[The problem]
Convert the stretch of data from the line containing "Click the 3ms bar in chart" through the line containing "tap(386, 811)" into a numbered list, omitting any blank lines.

Data on locating visible targets
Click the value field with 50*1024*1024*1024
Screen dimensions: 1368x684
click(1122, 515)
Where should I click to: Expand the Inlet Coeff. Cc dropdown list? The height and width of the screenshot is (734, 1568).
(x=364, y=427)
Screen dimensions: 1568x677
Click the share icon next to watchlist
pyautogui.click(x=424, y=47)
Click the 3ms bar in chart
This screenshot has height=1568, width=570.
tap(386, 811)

==

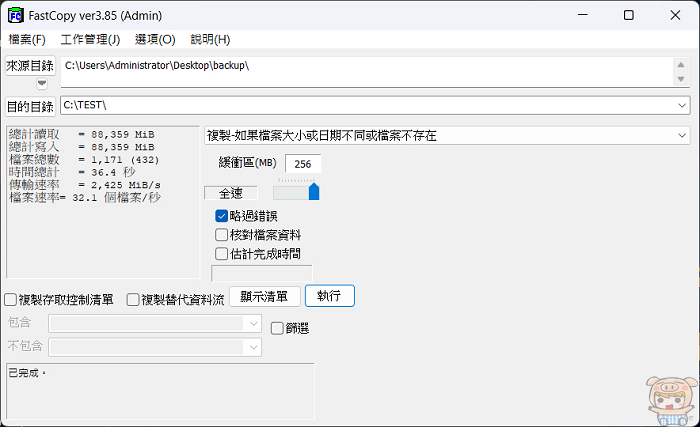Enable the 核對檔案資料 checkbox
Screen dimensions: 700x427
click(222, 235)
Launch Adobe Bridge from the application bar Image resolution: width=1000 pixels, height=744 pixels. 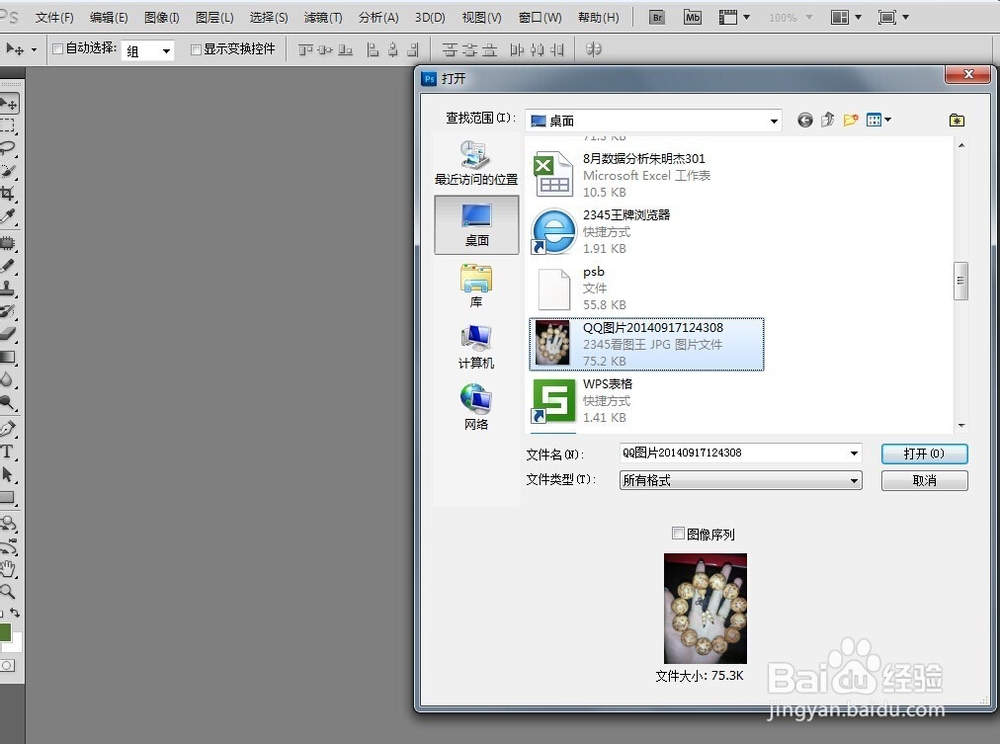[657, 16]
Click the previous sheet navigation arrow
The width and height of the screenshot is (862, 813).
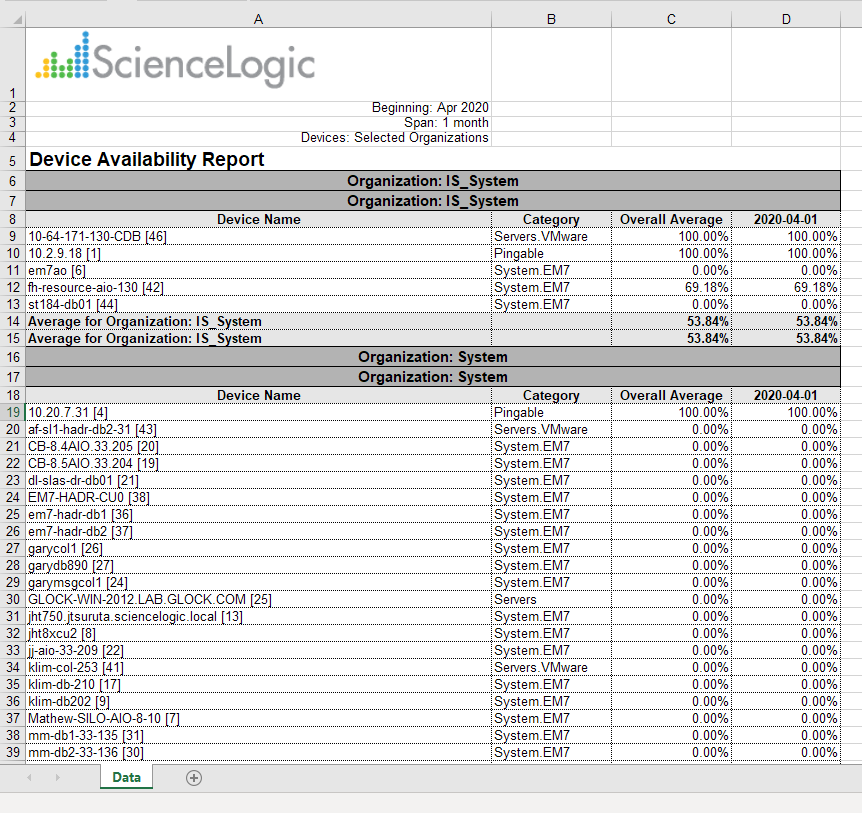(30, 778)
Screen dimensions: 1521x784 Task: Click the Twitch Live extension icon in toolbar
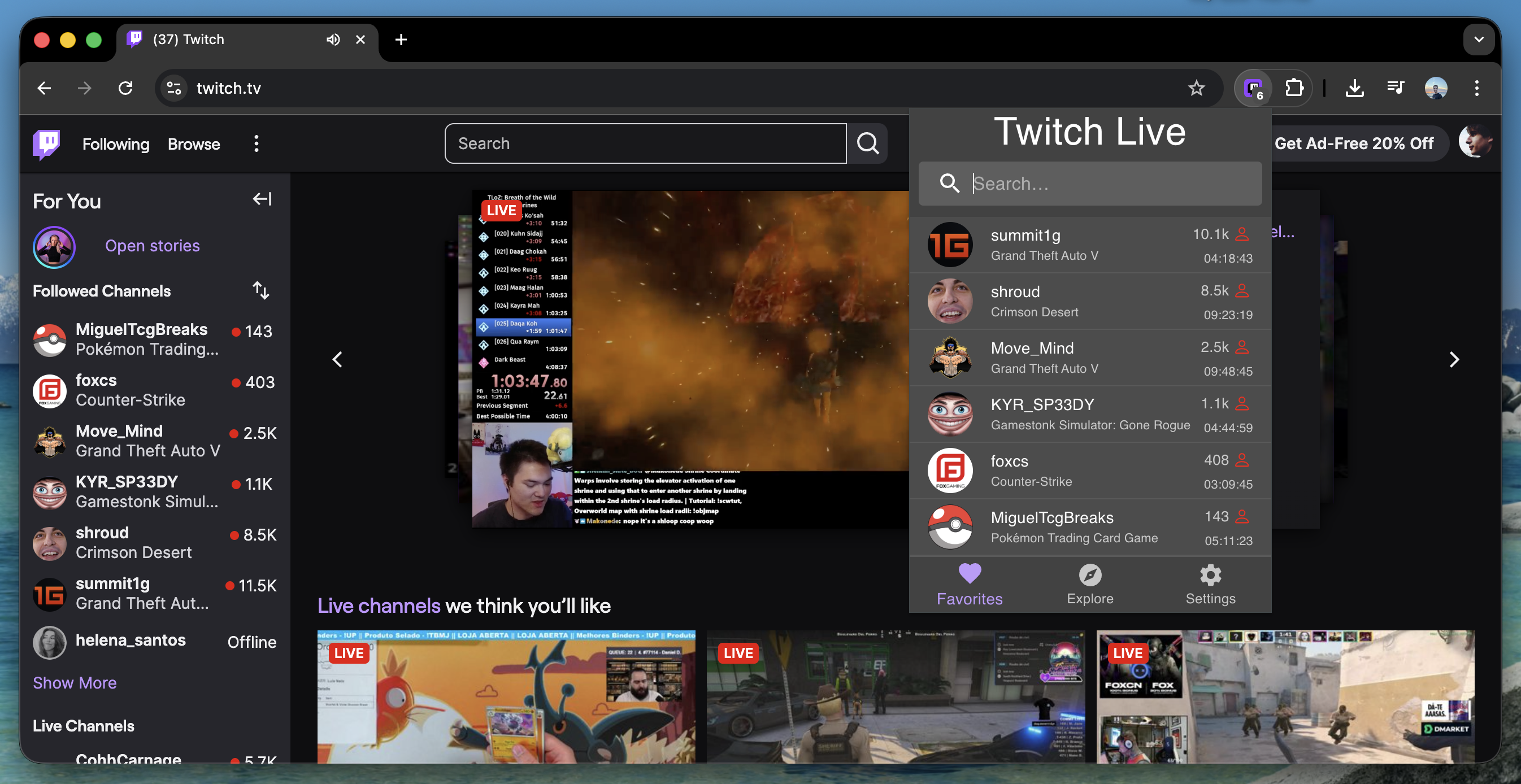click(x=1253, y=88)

[Worked solution]
1. Click the 3ms bar in chart
2. This screenshot has height=1568, width=570.
3. tap(386, 811)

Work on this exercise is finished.